The day was bitterly cold, and fifteen minutes into our first focus group, the power went out. For the young women we were interviewing, power cuts are a common occurrence. They didn’t even flinch and continued to talk about their financial struggles and having to balance work with university courses. For the research team, the darkness was a frustrating disruption. Not only is it hard to take notes and refer to the list of interview questions, reading facial expressions and body language in the dark is next to impossible. But the darkness was also a blessing, as it allowed us to really focus on the women’s voices—to listen to the details of their stories and feel what they were saying.
As of December 2010, 234 of Room to Read's Girls’ Education program scholars from India, Nepal, Vietnam and Cambodia have graduated from secondary school. This number will quickly multiply as the Girls’ Education program provides scholarships and material support to more than 10,000 girls across eight countries. What are the young women doing now? What do they plan to do in the next ten years? How has Room to Read influenced their lives and their goals?

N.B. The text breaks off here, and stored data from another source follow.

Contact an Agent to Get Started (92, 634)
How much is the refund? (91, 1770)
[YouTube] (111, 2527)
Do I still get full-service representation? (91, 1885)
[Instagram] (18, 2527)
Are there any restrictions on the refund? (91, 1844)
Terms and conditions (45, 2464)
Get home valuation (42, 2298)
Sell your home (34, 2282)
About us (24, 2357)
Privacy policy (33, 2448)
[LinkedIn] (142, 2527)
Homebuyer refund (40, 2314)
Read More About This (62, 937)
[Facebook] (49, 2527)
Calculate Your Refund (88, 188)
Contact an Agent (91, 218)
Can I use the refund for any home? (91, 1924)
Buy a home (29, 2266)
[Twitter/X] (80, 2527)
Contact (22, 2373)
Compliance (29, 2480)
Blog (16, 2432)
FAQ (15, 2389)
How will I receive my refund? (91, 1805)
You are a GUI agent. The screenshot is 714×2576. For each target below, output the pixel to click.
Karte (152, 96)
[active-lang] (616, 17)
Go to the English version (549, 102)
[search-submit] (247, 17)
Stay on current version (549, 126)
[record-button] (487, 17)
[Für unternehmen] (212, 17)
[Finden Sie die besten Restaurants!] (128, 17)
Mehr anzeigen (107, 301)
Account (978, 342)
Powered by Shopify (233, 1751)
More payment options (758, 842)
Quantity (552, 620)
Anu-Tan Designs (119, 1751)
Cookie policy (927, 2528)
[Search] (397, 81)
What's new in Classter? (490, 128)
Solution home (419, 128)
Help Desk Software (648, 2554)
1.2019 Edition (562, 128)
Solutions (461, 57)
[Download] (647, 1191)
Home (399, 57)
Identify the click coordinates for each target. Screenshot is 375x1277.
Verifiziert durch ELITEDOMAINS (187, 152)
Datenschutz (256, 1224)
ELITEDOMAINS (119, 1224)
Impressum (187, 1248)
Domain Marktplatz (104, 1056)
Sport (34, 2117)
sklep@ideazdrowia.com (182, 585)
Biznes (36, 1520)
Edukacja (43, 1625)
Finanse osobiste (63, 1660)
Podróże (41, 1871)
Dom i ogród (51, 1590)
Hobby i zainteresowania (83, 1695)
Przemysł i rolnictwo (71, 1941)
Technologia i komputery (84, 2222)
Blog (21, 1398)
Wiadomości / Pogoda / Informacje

For the next four months, the research team and I will conduct interviews and focus groups with the program’s recent and upcoming graduates. The purpose of this study is to learn more about how these young women navigate this time of transition and opportunity. How do they make decisions about higher education, employment, as well as marriage and possibly parenthood? What are their challenges? What are their success stories? The stories they share of their struggles, accomplishments and ambitions will teach us and inform our current and future programming, and give us insight as to how we can better prepare future graduates.
Collecting these stories, however, requires constantly balancing the rigors of research and the realities of the field. It means listening intently, asking the right questions and learning about the whole person and her story.
We recently met with a young woman who had just graduated from 12th grade. Her shaky hands and quick, quivering voice were not the results of the Delhi winter, but of an obvious sense of shyness and nervousness. Midway through, she stopped to tell us that she did not usually develop bonds with adults so easily, but she felt comfortable with us and wanted to share her story. She talked about her future ambition: to study English, to get a job and to support her family. She described her family and how her parents have supported her education—sometimes giving up meals to pay additional fees for her and her sister. Wanting to maintain an objective distance, the research assistant and I quickly busied ourselves with our notes so as not to show our eyes tearing.
As we presented her with a small thank you gift—a notebook and pen—she thanked us for giving her the opportunity to share her story. Yet, I am the thankful one. I am humbled and honored to spend time with these young women—so full of courage, strength and determination.
Every day, we emerge from our interviews to a different Delhi—warmer as the days grow longer. We have adjusted our vision, as these young women do every day when they think about and plan for their future. We anticipate our next interviews with a renewed sense of hope and focus.